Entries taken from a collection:
_ _ _ _
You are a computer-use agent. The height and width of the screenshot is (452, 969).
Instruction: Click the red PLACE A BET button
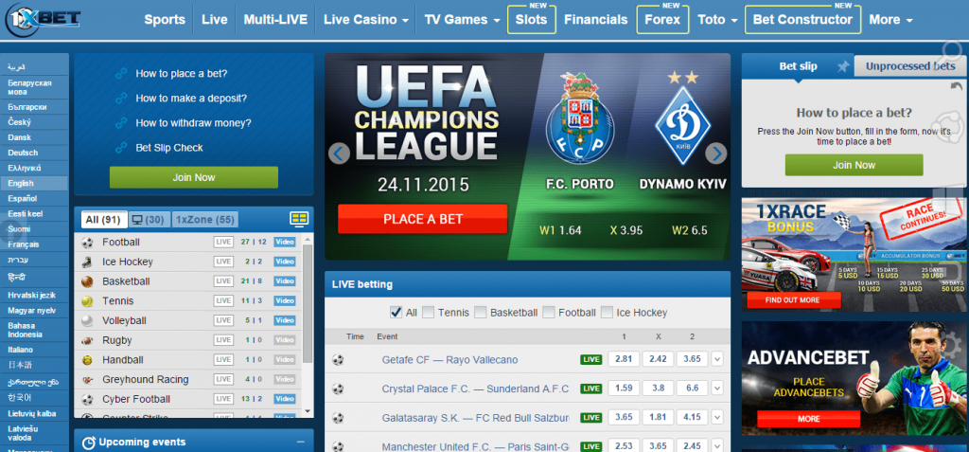[x=423, y=219]
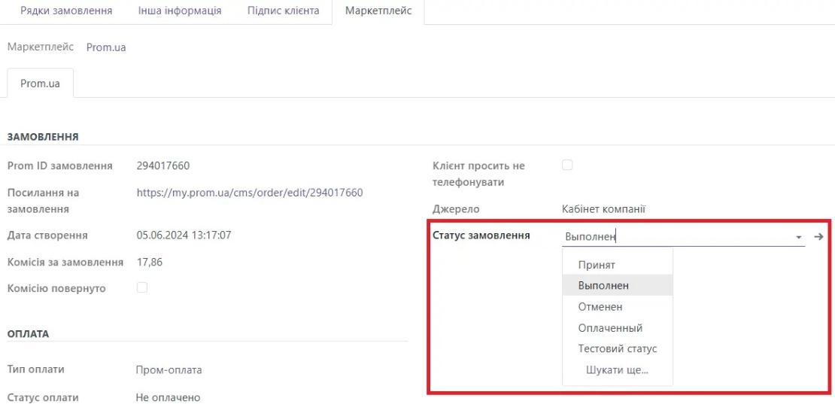Go to the Підпис клієнта tab
This screenshot has width=835, height=404.
[x=283, y=11]
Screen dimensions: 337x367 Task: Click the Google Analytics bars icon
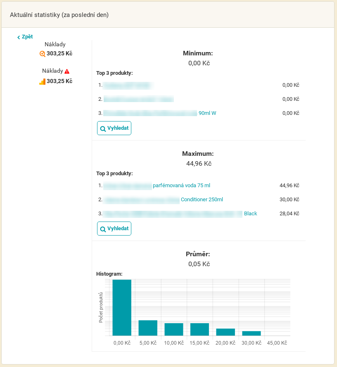click(42, 81)
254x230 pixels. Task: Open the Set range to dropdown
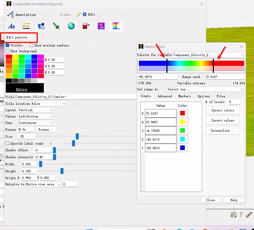click(x=206, y=89)
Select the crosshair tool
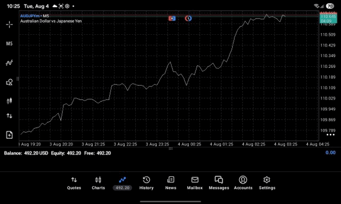341x204 pixels. (10, 25)
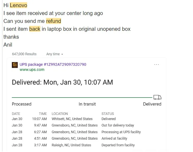Select the Raleigh Departed from facility row
This screenshot has width=193, height=152.
tap(76, 145)
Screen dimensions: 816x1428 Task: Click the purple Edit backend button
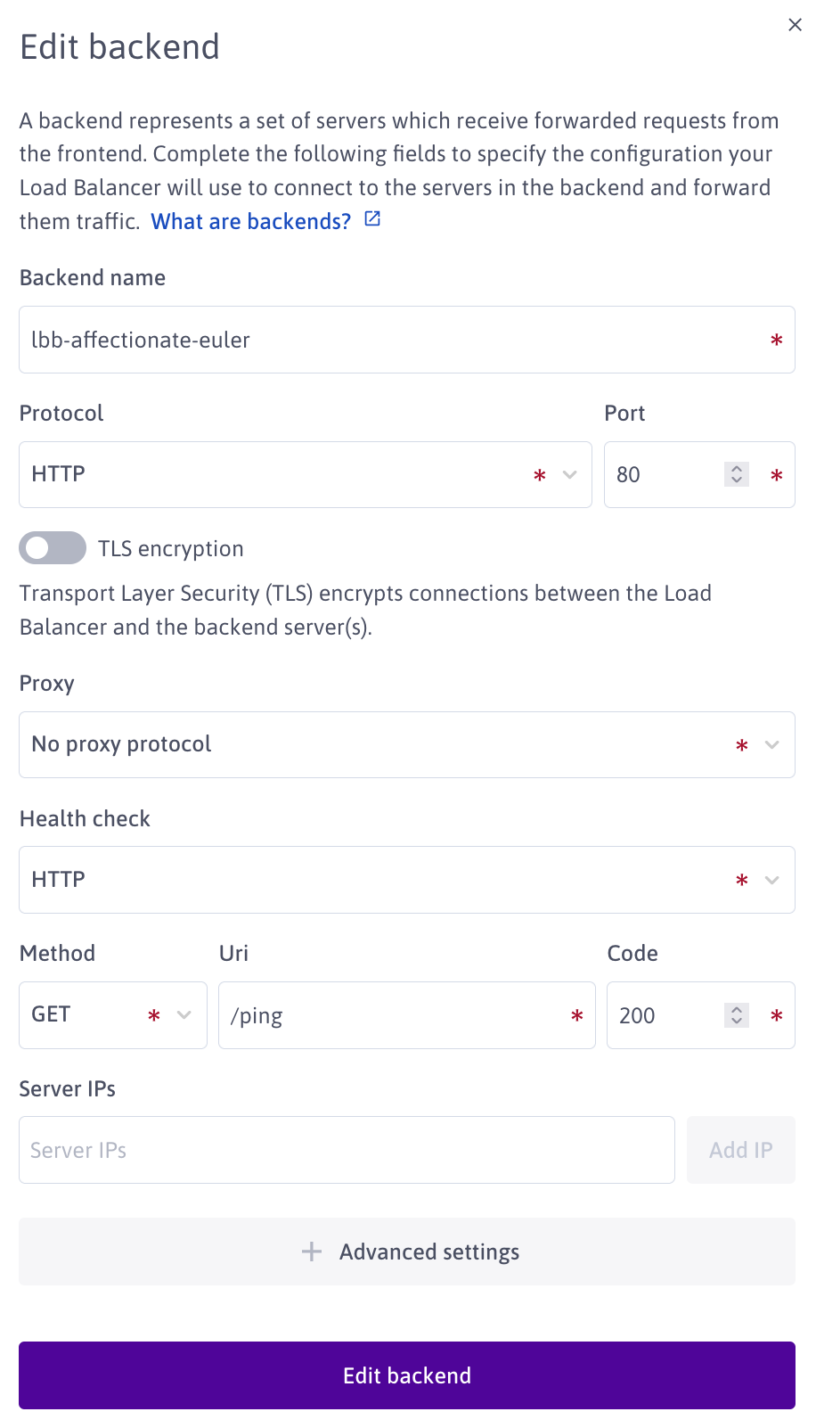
_ _ _ _
Restate the data above word for word. Skip every picture.

ANSWER BOX:
You are a computer-use agent. The height and width of the screenshot is (452, 969).
Instruction: Click the red PLACE A BET button
[x=423, y=219]
Go to the Підпис клієнта tab
This screenshot has width=835, height=404.
[x=283, y=11]
Screen dimensions: 337x367 Task: Click the Google Analytics bars icon
click(42, 81)
254x230 pixels. Task: Open the Set range to dropdown
click(x=206, y=89)
Select the crosshair tool
341x204 pixels. (10, 25)
Select the Raleigh Departed from facility row
This screenshot has width=193, height=152.
tap(76, 145)
Screen dimensions: 816x1428 Task: Click the purple Edit backend button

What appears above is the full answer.